Fascin protein is critical for transforming growth factor ß protein-induced invasion and filopodia formation in spindle-shaped tumor cells.

Fascin, an actin-bundling protein overexpressed in all carcinomas, has been associated with poor prognosis, shorter survival, and more metastatic diseases. It is believed that fascin facilitates tumor metastasis by promoting the formation of invasive membrane protrusions. However, the mechanisms by which fascin is overexpressed in tumors are not clear. TGFß is a cytokine secreted by tumor and mesenchymal cells and promotes metastasis in many late stage tumors.
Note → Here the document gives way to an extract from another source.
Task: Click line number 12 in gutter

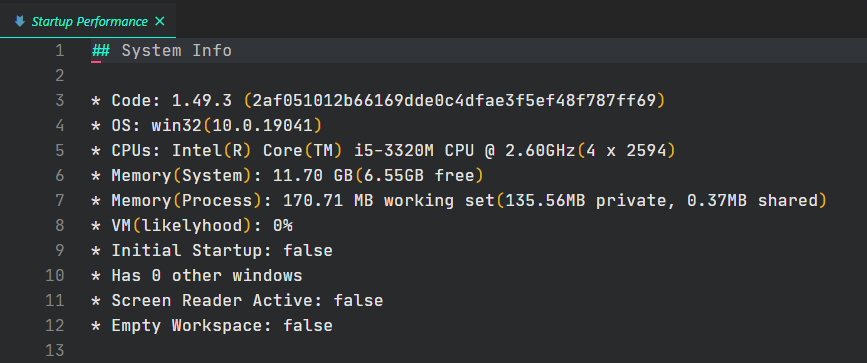Action: pyautogui.click(x=55, y=325)
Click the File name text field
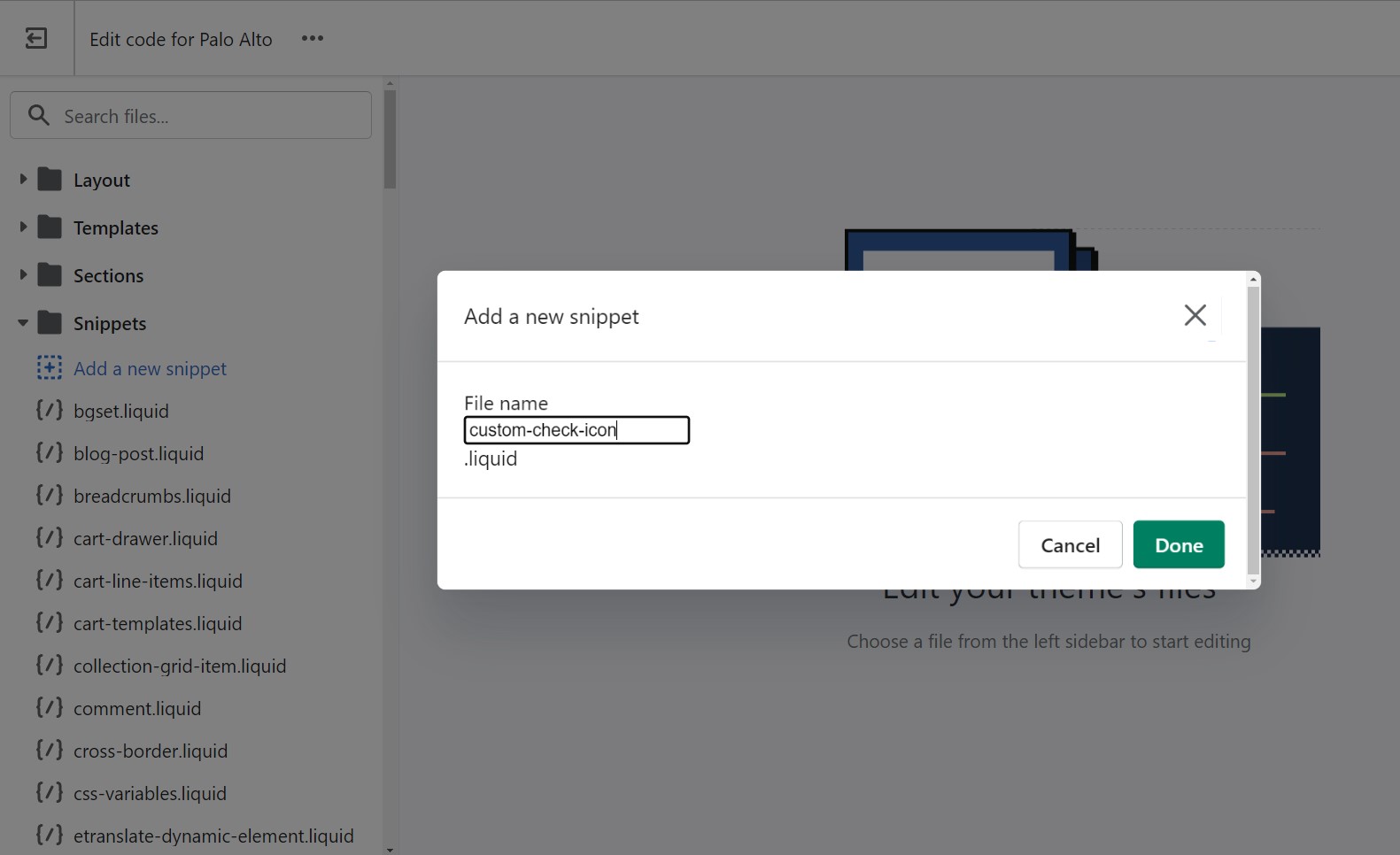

The pro-metastasis mechanisms of TGFß remain to be fully elucidated. Here we demonstrated that TGFß induced fascin expression in spindle-shaped tumor cells through the canonical Smad-dependent pathway. Fascin was critical for TGFß-promoted filopodia formation, migration, and invasion in spindle tumor cells. More importantly, fascin expression significantly correlates with TGFß1 and TGFß receptor I levels in a cohort of primary breast tumor samples. Our results indicate that elevated TGFß level in the tumor microenvironment may be responsible for fascin overexpression in some of the metastatic tumors. Our data also suggest that fascin could play a central role in TGFß-promoted tumor metastasis.